Despite sabre-rattling and muscle flexing in the South China Sea, the US is unlikely to engage in a direct confrontation with the People’s Republic as it is doomed to failure, according to Dieterich, who recollects that the US has de facto “lost” four wars in Asia: China’s civil war (1946-49), the Korean War (1950-53), the Vietnam War (1955-75), and most recently in Afghanistan. “My Center for Transition Sciences (CTS) has developed a multi-variable ‘Geopolitical Index of Relative Power of Nation-States’ (GIRP), which we presented in Moscow in 2014 that clearly shows that the US and its allies would have won a nuclear war against China in the 1950s. But, even against the lightly armed peasant army of Mao Zedong, they could not win the Korean War,” the professor notes.

The US as a superpower is today only “a shadow of what it was after 1945″, according to the academic, who claims that it has turned from a “tiger with nuclear teeth” (as Soviet leader Nikita Khrushchov defined it) into a “paper tiger” (as Mao Zedong called it).

US underestimates China’s sustainability

Touching upon the massive pressure the US has exerted on China’s economic, social and political spheres, as well as raising stakes in the South China Sea, Dieterich presumes that Washington underestimates China’s resilience based on its sophisticated culture and “dialectical spirit of Confucius, Lao-Tse, and Gautama Buddha” which have many times helped the nation overcome dramatic historical challenges and paved the way to its socio-economic and political transformation.

He notes that if one takes a look at the past two centuries, one would see that the Chinese managed to fend of the Japanese intervention, survived the Civil War, and proved sufficient in the Korean and Vietnam wars. IT successfully underwent the Cultural Revolution under Mao Zedong and then further socio-cultural transformation under Deng Xiaoping. Currently, he says, Chinese society is making a dramatic technological leap striving to accomplish its Made in China 2025 strategic plan under Xi Jinping.

“These successes have produced an overwhelming support of the people for the government, a strong national unity behind a clear strategic leadership, based on the scientific principles of Marxism, and an international global power and standing in all important metrics,” Dieterich says. The Chinese are not sitting on their thumbs while the US is trying to build an anti-China coalition; the People’s Republic is actively forging multilateral alliances and strengthening ties with Russia and the Germany-led European Union.

Thus, Beijing is pushing ahead with the Regional Comprehensive Economic Partnership (RCEP), a proposed free trade agreement in the Indo-Pacific region, which brings together the Association of Southeast Asian Nations (ASEAN) and its FTA partners, namely, China, Australia, Japan, New Zealand, and South Korea. Furthermore, the People’s Republic is signalling a “positive and open attitude” towards joining the Comprehensive and Progressive Agreement for Trans-Pacific Partnership (CPTPP), an “updated” version of the Obama-era Trans-Pacific Partnership (TPP) shredded by Donald Trump when he assumed the office.

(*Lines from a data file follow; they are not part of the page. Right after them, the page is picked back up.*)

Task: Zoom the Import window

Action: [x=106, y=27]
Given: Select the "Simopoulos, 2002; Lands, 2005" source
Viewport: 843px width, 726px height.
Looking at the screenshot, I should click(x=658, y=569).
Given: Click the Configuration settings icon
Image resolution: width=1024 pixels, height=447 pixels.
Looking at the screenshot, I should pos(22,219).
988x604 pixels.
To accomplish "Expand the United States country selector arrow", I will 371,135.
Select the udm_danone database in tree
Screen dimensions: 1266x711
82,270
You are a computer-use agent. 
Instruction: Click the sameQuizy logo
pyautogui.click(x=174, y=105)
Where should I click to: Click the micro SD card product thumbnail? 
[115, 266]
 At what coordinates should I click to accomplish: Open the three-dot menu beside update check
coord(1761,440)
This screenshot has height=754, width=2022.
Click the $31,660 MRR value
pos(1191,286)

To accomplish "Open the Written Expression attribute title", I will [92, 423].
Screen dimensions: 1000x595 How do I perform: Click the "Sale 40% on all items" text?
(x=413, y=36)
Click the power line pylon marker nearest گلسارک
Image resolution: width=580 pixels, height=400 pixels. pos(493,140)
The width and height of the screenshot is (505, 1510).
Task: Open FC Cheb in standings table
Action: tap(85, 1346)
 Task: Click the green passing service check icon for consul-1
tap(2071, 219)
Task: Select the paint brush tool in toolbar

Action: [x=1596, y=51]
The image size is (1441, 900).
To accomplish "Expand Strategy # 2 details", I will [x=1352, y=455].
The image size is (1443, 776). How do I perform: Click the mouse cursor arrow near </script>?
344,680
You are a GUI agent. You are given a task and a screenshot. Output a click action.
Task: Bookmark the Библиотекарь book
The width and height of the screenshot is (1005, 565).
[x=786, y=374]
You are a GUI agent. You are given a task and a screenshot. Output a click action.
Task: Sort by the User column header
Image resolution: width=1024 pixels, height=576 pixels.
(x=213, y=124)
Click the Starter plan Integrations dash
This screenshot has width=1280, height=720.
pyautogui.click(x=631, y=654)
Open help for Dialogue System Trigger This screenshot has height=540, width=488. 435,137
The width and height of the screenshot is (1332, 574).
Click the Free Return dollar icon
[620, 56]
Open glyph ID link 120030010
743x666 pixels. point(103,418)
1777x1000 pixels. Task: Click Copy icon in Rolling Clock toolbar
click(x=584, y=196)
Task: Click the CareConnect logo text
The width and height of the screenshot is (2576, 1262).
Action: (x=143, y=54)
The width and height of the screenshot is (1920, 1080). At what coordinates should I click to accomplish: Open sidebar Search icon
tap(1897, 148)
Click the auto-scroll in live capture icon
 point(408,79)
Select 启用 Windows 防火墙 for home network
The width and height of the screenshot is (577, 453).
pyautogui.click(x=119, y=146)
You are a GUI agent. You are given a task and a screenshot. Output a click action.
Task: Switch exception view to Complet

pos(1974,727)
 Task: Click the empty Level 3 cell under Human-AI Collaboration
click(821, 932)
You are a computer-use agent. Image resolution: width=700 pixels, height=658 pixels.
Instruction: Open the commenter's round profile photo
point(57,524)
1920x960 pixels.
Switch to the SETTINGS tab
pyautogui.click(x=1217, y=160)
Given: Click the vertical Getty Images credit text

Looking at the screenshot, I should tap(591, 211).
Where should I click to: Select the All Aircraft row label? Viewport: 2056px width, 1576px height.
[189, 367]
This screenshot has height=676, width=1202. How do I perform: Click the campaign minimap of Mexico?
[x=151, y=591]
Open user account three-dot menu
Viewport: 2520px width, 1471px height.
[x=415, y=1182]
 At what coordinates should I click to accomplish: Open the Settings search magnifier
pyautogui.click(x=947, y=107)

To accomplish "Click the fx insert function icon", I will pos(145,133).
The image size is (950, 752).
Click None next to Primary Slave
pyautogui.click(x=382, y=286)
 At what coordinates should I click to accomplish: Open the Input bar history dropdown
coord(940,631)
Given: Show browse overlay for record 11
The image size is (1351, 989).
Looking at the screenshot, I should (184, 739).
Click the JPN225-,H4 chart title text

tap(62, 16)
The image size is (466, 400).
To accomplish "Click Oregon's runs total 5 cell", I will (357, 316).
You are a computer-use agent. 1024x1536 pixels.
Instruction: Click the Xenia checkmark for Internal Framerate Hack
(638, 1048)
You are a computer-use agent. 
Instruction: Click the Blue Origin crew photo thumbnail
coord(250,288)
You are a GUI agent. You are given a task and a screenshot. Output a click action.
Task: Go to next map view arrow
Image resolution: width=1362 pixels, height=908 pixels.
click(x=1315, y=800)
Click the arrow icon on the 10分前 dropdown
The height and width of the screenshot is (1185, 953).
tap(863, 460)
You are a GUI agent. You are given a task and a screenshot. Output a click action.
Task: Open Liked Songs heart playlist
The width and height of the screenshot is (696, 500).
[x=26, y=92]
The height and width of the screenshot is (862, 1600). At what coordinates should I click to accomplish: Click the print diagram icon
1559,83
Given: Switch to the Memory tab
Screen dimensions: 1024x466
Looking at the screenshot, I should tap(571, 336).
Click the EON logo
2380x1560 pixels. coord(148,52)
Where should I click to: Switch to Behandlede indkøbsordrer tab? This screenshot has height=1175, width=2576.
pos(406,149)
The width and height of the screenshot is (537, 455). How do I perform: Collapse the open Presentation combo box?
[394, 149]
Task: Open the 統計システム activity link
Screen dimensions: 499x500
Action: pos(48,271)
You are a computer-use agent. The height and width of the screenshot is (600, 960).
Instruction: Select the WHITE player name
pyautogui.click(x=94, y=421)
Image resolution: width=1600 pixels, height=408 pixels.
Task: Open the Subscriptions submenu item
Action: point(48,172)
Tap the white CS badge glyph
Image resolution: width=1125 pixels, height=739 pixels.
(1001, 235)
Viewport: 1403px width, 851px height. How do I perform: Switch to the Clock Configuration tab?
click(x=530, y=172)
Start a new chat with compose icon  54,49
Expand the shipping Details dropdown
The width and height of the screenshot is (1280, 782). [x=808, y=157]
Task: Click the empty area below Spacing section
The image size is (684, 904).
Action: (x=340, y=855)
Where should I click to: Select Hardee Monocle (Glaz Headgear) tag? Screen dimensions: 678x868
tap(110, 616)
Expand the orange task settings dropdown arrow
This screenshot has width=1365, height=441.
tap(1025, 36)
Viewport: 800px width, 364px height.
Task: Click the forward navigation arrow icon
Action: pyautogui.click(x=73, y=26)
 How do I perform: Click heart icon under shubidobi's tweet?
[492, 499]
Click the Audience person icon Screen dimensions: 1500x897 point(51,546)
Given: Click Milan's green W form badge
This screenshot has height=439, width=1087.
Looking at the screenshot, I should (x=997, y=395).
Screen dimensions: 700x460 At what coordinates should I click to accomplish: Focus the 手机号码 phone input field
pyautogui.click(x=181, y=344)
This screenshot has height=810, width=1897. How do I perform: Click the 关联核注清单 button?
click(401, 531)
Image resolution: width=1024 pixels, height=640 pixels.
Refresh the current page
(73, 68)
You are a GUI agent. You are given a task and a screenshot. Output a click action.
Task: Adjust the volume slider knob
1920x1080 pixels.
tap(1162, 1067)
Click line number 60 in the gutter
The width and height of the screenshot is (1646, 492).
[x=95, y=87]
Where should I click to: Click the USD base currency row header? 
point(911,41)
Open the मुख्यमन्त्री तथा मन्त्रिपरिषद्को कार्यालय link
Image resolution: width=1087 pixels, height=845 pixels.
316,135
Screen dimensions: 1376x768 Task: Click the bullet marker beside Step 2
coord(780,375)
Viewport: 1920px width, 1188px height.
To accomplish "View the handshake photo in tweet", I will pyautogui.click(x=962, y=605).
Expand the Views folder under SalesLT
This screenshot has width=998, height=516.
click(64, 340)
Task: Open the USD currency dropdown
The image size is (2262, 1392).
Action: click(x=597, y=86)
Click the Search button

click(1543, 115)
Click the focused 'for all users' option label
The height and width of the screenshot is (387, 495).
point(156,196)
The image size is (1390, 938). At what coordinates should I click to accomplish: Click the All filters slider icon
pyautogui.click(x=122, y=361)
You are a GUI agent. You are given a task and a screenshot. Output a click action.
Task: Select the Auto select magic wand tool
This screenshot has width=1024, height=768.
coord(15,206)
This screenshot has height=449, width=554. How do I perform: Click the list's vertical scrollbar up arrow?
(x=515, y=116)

To preserve the global balance of power, Washington should adhere to a symmetrical multi-polar world and give up plans of “subjugating China, Russia and Europe, in order to recuperate its former world supremacy”, according to the professor. “Democracy and Justice in the world system are only possible between entities, which roughly have the same amount of power,” he remarks. “The only stable and viable solution for the species to survive is a new eco-civilisation, based on a global non-market economic system, in which the private tyranny of the market  a global plutocratic elite of profit mongers  and anti-democratic oligarchic political systems do no longer rule the destiny of the people,” Dieterich concludes.